A new study of the effect AI coding assistants are having finds them falling woefully short. Yet a simple, systematic test conducted by an industry expert uncovered these dismal outcomes. The native image of the author The author, Dr. Groves, is CEO of Carrington Labs. He wanted to see if there was any empirical evidence…

Tina Reynolds Avatar

By

Decline in AI Coding Assistants Raises Concerns Among Developers

A new study of the effect AI coding assistants are having finds them falling woefully short. Yet a simple, systematic test conducted by an industry expert uncovered these dismal outcomes. The native image of the author The author, Dr. Groves, is CEO of Carrington Labs. He wanted to see if there was any empirical evidence to back up the perceived decline in quality. The test results paint a pretty disturbing picture. AI improvements can’t come soon enough—users feel that many AI models (the ones you’ve probably heard of) are underwhelming.

The evaluation was conducted by querying ten parallel instances of ChatGPT, although mostly based on the GPT-4/5 architectures. To do so, the author adapted each version to correct the same central coding issue. They asked that only the final code be submitted back, with no additional comments. Some of the discoveries demonstrate significant gaps in performance between each statutory or regulatory version of the EIS tested. This should raise serious questions about the reliability of AI coding tools.

Testing the Capabilities of ChatGPT

Specifically, in the early stages of the public test, the replier helped the author repropose a nasty error message to nine distinct models of ChatGPT. These alter egos covered GPT-4 variants as well as GPT-5 versions. Each iteration was then expected to offer a better answer to fix the mistake. The outcomes were inconclusive. Though GPT-4 always provided valuable responses, GPT-5 had a 100% success rate.

OpenAI’s approach with GPT-5 was to adopt a simple but great approach. Specifically, it recommended one new column be created from the index of each row. You just have to take that index and add one to it. We found this approach to be very effective, demonstrating the model’s ability to produce useful, relevant code based on focused prompts.

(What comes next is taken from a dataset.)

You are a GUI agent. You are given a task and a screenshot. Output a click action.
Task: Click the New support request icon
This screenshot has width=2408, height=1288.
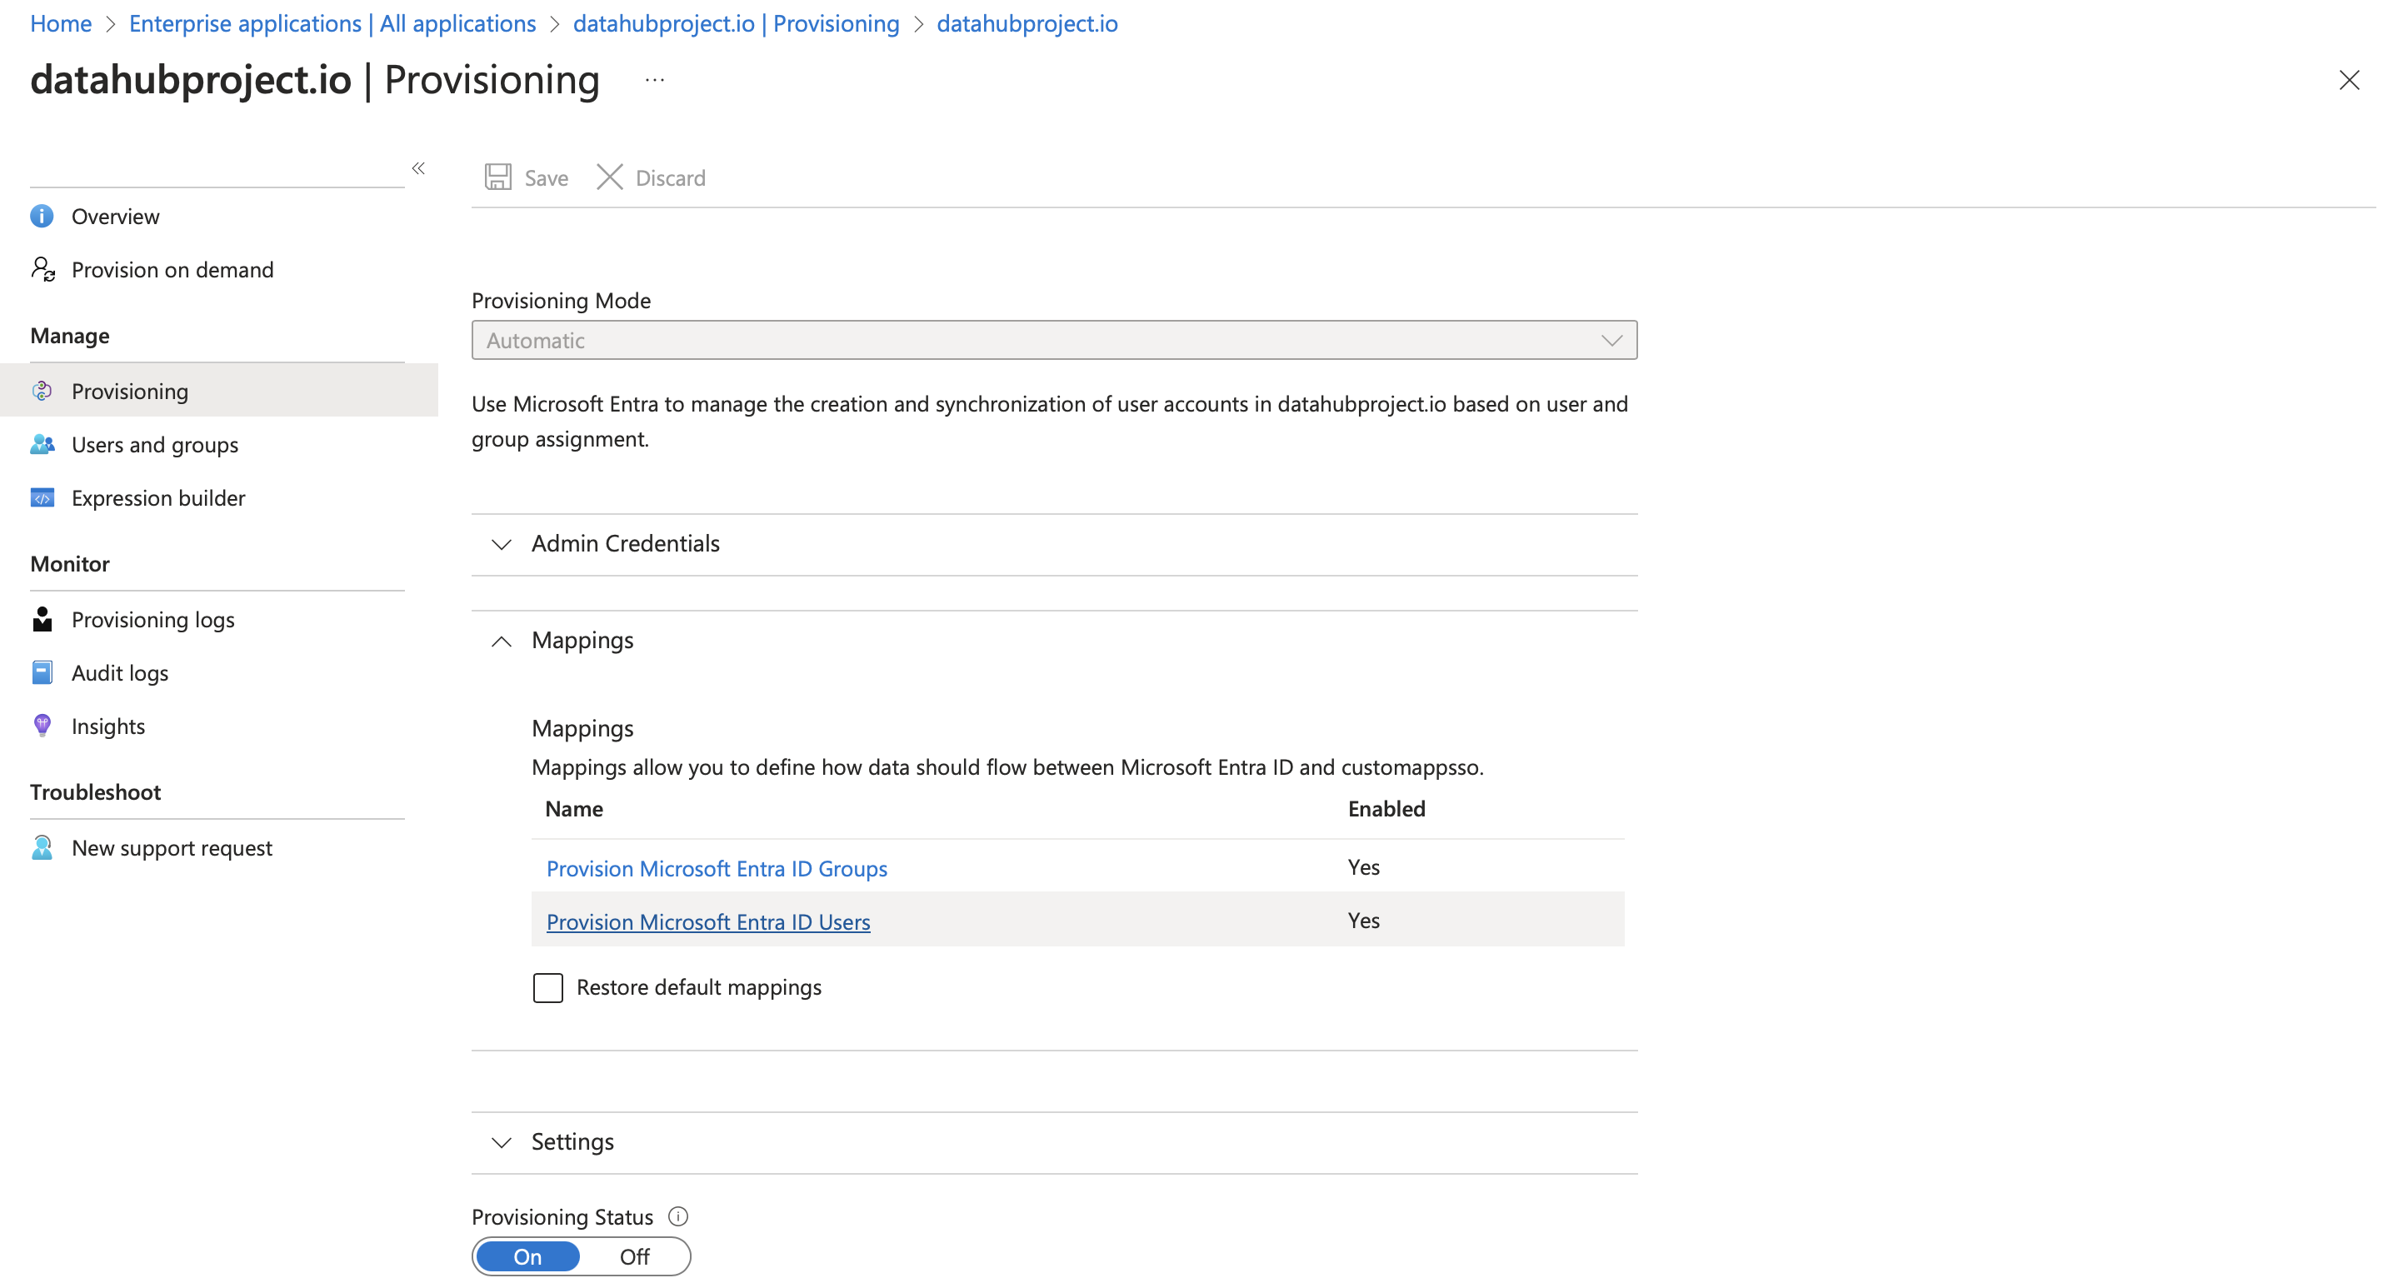coord(42,847)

It wasn’t the case for the other versions of ChatGPT that performed wildly differently. In nine of ten test cases, these versions just printed out the full list of columns in the dataframe. What they didn’t do, unfortunately, was remedy the error in question. This response only serves to demonstrate how poorly the issue is actually understood. It further exposes a lack of innovation and ability to go-to-market with a compelling solution.

Patterns of Noncompliance

In doing so, the author found that multiple iterations of ChatGPT exhibited obvious signs of failure to adhere to the set directions. In three instances, despite explicit requests for only code, the models included comments suggesting that users check for column presence and rectify any issues. This unexpected break from the directive suggests an area of weakness in the understanding of user intent.

Six other builds attempted to run the code. They soon ran into exceptions that would either raise an error or populate the new column with an error message when the specified column couldn’t be found. Such behavior demonstrates a lack of creativity and ingenuity in problem solving to work through programming obstructions.

Surprisingly, on one occasion even a version of ChatGPT simply repeated the original code with no suggestions at all. This back-and-forth mechanic indicates a failure of problem-solving ability built into some versions of AI coding assistants.

Implications for Developers

This comprehensive test should sound alarm bells for developers. In short, they rely on AI coding assistants in their own work. Like many of you, the author has been worried by a disturbing pattern over the last few months. After ~2025, many of the core models appear to have reached a quality plateau. The further back in history you go, the more obvious this decline is.

If AI coding assistants are to be widely adopted in software development workflows, their reliability must be unquestionable. Developers love these tools because they help automate time-consuming processes, allowing their teams to be more productive. The evidence seems to suggest a decline in quality and flexibility. As a direct consequence, developers are beginning to doubt the trustworthiness of AI generated code.

This experience has informed how we approach evaluation through a social equity lens and the need for ongoing assessment and iteration within AI systems. Developers—your author included—are already out there building things with these new tools. As can be expected, there is an urgent demand for improvements that will address existing outcry and advance trial performance.